» **Work request**: Please return only the lines from the one holding "868x408 pixels." through the one holding "Task: Click the Account", exactly as they appear in the records below, both ends included.

----------------

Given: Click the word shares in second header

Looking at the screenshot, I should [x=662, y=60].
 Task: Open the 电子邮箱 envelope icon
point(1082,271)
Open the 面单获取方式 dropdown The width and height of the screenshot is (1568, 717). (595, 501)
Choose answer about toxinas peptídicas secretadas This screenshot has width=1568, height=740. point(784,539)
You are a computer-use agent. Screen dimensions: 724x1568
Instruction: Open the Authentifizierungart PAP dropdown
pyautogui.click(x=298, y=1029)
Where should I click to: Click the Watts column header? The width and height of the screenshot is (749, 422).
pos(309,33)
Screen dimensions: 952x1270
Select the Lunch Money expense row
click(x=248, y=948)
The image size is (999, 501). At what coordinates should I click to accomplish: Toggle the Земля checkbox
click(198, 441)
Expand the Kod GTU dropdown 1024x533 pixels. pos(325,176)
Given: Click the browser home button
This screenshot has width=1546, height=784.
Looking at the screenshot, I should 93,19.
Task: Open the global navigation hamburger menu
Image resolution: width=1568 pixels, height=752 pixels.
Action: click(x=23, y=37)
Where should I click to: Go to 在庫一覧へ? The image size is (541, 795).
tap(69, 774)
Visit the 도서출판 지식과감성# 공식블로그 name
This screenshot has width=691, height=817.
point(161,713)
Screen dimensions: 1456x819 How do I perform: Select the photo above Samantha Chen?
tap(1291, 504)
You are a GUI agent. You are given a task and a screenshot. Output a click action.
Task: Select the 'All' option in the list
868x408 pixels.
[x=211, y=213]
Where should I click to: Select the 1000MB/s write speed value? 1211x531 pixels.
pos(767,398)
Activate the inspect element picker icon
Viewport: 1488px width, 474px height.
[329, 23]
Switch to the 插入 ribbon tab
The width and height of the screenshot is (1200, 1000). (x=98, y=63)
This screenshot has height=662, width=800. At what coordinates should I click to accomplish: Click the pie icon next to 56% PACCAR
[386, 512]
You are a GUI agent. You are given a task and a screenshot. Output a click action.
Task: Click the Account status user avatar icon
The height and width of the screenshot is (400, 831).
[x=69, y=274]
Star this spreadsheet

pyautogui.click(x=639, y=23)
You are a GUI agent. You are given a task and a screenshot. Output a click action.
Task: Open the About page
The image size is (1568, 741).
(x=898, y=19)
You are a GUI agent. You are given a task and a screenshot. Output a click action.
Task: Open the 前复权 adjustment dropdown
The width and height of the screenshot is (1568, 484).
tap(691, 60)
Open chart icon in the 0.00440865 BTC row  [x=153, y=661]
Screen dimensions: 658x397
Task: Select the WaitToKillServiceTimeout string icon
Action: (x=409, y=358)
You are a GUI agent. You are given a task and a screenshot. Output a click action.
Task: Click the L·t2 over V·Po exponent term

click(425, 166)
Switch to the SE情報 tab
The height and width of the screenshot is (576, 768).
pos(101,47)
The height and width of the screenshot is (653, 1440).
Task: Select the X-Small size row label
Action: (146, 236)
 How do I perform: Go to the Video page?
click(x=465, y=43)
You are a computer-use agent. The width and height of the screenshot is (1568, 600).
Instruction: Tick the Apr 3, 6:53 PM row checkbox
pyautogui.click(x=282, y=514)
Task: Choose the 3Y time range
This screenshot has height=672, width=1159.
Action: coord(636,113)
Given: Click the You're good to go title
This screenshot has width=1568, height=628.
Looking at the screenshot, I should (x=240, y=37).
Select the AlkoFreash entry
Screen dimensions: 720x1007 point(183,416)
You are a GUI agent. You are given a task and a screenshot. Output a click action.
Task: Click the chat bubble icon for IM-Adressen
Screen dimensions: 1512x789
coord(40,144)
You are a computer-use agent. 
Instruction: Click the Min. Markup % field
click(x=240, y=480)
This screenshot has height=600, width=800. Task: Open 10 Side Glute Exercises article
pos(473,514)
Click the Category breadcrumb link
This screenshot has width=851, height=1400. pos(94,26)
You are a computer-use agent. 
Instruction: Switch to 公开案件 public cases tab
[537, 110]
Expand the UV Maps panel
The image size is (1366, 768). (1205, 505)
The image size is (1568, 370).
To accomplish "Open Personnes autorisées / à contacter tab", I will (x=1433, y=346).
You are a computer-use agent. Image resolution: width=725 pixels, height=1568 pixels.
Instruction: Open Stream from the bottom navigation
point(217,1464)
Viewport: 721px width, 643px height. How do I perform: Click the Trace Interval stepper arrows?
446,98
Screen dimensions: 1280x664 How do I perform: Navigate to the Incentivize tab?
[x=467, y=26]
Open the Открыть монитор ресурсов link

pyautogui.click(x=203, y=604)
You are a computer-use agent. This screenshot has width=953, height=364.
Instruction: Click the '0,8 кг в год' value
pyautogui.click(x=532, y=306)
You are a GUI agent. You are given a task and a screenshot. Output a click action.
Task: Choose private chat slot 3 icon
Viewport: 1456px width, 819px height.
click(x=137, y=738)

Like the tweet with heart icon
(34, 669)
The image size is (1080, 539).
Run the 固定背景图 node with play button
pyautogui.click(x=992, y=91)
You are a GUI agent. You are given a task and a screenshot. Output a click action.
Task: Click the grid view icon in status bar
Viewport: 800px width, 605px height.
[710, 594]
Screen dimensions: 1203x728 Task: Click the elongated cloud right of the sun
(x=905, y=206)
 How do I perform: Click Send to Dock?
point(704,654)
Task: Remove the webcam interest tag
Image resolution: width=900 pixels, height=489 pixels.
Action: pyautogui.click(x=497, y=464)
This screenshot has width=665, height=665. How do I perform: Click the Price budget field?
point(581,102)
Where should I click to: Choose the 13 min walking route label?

----------------

» **Response area**:
868x408 pixels.
[x=211, y=213]
Where should I click to: Select the 1000MB/s write speed value? 1211x531 pixels.
pos(767,398)
Activate the inspect element picker icon
Viewport: 1488px width, 474px height.
[329, 23]
Switch to the 插入 ribbon tab
The width and height of the screenshot is (1200, 1000). (x=98, y=63)
This screenshot has height=662, width=800. At what coordinates should I click to accomplish: Click the pie icon next to 56% PACCAR
[386, 512]
You are a GUI agent. You are given a task and a screenshot. Output a click action.
Task: Click the Account status user avatar icon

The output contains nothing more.